The system operates on a closed-loop, off-board control principle:

1. **[Camera Sensor] → Video Feed:** The drone's onboard camera streams a real-time video feed to the ground control station (laptop).
2. **[OpenCV] → Detection & Pose Estimation:** The feed is processed by OpenCV to detect ArUco markers. The system calculates the precise 3D pose (position and orientation) of the marker relative to the drone.
3. **[Control Logic] → Command Generation:** Based on the marker's ID and pose, the custom control logic (the "brain" of the system) generates the appropriate navigation command (e.g., "move forward 20cm," "turn 15 degrees right").
4. **[Drone API] → Command Execution:** The command is sent back to the drone, which executes the maneuver.
5. This loop repeats at high frequency, creating a stable, real-time feedback system.

---

## ArUco Command Logic

The system is configured to respond to specific markers with pre-defined commands.

| Marker ID | Dictionary | Command |
|:----------|:-----------|:--------|
| 8 | 4x4_50 | Ascend / Take-Off |
| 37 | 4x4_50 | Land |
| 1 | 4x4_50 | Move Forward |
| 2 | 4x4_50 | Move Backward |
| 3 | 4x4_50 | Turn Right |
| 4 | 4x4_50 | Turn Left |

---

## Results & Validation

This system was validated against baseline navigation methods and demonstrated significant performance gains:

* **Detection Accuracy:** The custom ID-based control logic resulted in a **30% improvement** in robust marker detection compared to standard approaches.
* **Navigation Stability:** Real-time object tracking and adaptive motion planning led to a **40% reduction in flight path errors** during repeated test flights.

---

## Patent Status

The novel methods for localization and control developed in this project are the subject of a filed patent.

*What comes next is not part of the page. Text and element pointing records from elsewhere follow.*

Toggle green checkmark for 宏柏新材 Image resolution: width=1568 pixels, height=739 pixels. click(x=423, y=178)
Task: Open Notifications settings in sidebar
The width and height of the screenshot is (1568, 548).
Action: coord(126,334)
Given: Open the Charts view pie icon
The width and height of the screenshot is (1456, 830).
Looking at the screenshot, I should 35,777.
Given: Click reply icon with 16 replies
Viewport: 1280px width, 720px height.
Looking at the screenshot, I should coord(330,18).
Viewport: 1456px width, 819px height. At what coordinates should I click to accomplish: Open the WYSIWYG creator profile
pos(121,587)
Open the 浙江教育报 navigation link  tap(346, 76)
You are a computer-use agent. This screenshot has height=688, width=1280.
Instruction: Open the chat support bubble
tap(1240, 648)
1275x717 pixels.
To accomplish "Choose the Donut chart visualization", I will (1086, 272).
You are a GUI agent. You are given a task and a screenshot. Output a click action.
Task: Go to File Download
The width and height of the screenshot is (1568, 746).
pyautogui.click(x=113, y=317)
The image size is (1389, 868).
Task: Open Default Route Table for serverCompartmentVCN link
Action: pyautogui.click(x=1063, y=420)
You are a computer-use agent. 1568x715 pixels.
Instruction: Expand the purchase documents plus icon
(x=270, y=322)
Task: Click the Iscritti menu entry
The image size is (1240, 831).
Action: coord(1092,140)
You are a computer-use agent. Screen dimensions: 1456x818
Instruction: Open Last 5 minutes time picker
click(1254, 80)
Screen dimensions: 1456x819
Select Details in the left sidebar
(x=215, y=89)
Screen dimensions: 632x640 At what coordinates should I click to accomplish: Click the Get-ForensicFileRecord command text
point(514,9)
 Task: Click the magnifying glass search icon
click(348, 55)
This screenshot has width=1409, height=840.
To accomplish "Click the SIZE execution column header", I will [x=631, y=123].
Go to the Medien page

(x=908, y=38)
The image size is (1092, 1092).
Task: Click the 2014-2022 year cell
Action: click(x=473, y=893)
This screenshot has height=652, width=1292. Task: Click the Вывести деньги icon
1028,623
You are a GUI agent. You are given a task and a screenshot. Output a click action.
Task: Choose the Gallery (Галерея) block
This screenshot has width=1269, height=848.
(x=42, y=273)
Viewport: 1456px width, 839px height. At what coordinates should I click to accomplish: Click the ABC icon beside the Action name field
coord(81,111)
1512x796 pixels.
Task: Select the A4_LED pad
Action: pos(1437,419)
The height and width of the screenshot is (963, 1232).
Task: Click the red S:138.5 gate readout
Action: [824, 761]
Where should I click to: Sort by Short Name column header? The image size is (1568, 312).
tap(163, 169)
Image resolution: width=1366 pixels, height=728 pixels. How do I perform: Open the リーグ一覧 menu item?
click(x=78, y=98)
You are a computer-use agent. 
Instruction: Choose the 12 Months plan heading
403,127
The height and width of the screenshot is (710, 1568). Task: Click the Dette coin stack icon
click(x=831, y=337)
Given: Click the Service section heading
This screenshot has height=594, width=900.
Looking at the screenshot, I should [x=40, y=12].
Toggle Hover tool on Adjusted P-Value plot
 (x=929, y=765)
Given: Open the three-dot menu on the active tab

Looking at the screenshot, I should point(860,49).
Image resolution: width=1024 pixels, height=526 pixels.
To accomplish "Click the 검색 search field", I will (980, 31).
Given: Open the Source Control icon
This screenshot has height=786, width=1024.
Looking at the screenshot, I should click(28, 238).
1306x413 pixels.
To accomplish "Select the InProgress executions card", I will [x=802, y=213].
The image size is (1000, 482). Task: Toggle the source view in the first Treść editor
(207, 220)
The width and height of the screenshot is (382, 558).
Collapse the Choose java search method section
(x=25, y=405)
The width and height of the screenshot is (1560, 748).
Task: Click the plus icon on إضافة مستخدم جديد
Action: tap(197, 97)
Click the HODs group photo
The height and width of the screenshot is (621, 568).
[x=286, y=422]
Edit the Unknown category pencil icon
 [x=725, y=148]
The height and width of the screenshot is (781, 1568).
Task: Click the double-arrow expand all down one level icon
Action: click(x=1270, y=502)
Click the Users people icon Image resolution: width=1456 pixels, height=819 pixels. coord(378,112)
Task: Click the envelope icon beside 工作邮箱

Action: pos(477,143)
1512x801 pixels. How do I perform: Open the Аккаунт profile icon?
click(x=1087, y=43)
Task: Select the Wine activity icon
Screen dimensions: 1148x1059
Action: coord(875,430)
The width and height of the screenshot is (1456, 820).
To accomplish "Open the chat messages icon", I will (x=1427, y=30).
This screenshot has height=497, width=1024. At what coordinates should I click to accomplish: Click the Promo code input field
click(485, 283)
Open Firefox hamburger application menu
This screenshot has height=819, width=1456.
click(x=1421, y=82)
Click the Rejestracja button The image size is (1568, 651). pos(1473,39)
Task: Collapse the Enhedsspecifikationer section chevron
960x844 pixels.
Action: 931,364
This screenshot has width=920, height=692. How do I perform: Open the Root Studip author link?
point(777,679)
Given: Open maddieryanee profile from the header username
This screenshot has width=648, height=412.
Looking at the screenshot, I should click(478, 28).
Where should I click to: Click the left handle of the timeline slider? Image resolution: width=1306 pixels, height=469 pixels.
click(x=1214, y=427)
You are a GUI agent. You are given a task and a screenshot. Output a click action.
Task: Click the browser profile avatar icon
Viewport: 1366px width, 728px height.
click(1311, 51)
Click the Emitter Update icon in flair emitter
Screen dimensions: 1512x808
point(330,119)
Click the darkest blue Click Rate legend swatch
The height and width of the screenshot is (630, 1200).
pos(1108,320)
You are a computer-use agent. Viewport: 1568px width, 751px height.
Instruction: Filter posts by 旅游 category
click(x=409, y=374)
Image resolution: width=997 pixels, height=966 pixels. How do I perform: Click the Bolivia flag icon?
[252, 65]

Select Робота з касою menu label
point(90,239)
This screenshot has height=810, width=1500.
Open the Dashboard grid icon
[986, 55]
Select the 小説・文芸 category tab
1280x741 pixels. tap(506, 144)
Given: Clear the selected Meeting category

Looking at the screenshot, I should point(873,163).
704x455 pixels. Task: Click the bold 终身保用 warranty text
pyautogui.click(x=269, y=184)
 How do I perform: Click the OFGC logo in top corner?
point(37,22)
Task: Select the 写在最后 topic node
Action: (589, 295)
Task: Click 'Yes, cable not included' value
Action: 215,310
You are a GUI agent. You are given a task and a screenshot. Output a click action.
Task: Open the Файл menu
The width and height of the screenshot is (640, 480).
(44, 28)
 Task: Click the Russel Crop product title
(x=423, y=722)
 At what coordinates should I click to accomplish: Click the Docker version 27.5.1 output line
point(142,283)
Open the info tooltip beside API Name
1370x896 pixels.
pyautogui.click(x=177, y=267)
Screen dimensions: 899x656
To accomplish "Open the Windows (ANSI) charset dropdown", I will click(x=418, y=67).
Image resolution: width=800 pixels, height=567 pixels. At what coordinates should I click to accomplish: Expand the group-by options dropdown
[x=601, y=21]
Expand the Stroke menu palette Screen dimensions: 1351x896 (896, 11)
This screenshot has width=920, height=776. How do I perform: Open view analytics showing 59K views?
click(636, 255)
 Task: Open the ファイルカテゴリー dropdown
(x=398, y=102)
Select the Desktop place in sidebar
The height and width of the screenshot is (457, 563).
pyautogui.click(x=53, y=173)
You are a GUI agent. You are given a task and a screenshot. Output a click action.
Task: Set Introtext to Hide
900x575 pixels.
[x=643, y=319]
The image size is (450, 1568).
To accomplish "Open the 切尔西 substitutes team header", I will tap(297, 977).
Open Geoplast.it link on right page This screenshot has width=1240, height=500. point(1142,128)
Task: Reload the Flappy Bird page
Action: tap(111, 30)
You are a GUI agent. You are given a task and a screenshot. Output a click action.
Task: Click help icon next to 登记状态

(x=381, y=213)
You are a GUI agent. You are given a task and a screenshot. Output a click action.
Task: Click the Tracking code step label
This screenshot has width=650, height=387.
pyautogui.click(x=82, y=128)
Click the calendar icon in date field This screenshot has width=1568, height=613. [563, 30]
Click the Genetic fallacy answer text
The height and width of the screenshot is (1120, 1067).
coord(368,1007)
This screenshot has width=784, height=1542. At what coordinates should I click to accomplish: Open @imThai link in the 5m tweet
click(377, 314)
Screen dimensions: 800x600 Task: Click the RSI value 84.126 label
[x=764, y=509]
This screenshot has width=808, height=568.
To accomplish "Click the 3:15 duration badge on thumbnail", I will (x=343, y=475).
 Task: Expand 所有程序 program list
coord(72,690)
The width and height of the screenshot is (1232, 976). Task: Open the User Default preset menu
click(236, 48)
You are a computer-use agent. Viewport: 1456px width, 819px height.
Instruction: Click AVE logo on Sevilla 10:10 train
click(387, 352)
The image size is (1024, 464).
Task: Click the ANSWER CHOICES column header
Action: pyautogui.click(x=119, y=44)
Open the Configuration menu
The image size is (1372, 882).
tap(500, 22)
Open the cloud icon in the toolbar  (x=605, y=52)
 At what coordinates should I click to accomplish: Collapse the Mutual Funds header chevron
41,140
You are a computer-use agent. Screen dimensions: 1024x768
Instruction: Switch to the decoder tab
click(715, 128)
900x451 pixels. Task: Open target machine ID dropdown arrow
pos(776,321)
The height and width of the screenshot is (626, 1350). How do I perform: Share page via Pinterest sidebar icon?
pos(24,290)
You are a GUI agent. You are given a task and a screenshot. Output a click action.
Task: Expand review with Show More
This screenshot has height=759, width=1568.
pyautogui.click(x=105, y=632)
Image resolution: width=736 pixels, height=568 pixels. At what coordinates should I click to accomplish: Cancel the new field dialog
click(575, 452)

**Patent Filed – Application No. 202521075349**

---

## Getting Started

### Prerequisites

* Python 3.9+
* OpenCV (`opencv-python-contrib`)
* Drone-specific SDK
* (Optional) ROS Noetic & Gazebo installed for simulation.

### Installation

1. **Clone the repository:**
```bash
git clone https://github.com/Ojas1584/ArucoMarkerDetectionDrone.git
cd ArucoMarkerDetectionDrone
```

2. **Install dependencies:**
```bash
pip install -r requirements.txt
```

### Usage

1. **For Real-World Flight:**
* Ensure you are connected to the drone's Wi-Fi network.
* Run the main flight script:
```bash
python main_flight.py
```

2. **For Simulation (ROS/Gazebo):**
* Launch the Gazebo world with the drone and markers:
```bash
roslaunch drone_aruco_sim simulation.launch
```
* In a new terminal, run the ROS control node:
```bash
rosrun drone_aruco_sim control_node.py
```

---

## Patent Notice

Please be advised that certain features or methods implemented within this software may be subject to patent application number **202521075349**. The MIT license under which this software is released pertains only to the copyright of the code and **does not grant any express or implied license to any patent rights** associated with the aforementioned application or any resulting patent. A separate license may be required from the patent holder(s) to utilize the patented inventions.

---
## License
This project is licensed under the MIT License - see the [LICENSE](LICENSE) file for details.